My mom was able to retire early. Thankfully, I didn’t move far when I moved out, so at first I tried to keep my own place. After a few months, the driving back and forth got to be too much, even if it wasn’t a long drive. Plus, with all the added expenses and the medical bills that kept arriving, it was clear that my parents were going to need help keeping up with it all.
So I moved back home. Saying that feels like I failed somehow, but obviously this was what I needed to do for my family. Still, it came with a huge loss of independence.
My parents don’t treat me like a child anymore. This horrible change in circumstances has led them to treat me as an equal. With equal responsibilities.

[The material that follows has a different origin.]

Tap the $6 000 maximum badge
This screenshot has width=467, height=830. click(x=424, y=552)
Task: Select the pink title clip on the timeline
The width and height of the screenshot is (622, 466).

The hardest thing is having my whole life change so suddenly and watching my friends continue their normal lives — the life that used to be mine, too — play out on Instagram and Facebook.
The thing is, I don’t want to accept that this is what my life is. My mom tells me to be grateful that I can at least still go to work. And it’s true. There used to be so many days when I dreaded going into the office and now it’s a reprieve from the stress at home.
My parents are great and I’ve always been close with them, but I don’t want my immediate family to be my only social circle.
There are three of us, so theoretically I should still be able to go out sometimes. And I do. But the whole time I worry about what’s going on at home. I worry that my parents resent that I’m out and they’re not. And I feel guilty for leaving them to do it all on their own after being gone all day at work.
Mostly things are okay. We’re so busy it’s just one moment to the next, one day after another. People say that eventually things will be more routine, fewer fire drills. I’m ready for that day to come.
It makes me really wish I’d gotten married before this happened. If I can hardly make it out of the house to see my friends, how can I date? I feel like not only have I, in a lot of ways, lost my brother. I’ve lost my whole life.
I can’t imagine meeting someone partly because I can’t really relate to anyone anymore. My friends are talking about work and gossip and all the things I used to care about, too, and now it seems so pointless. I just don’t know what to do.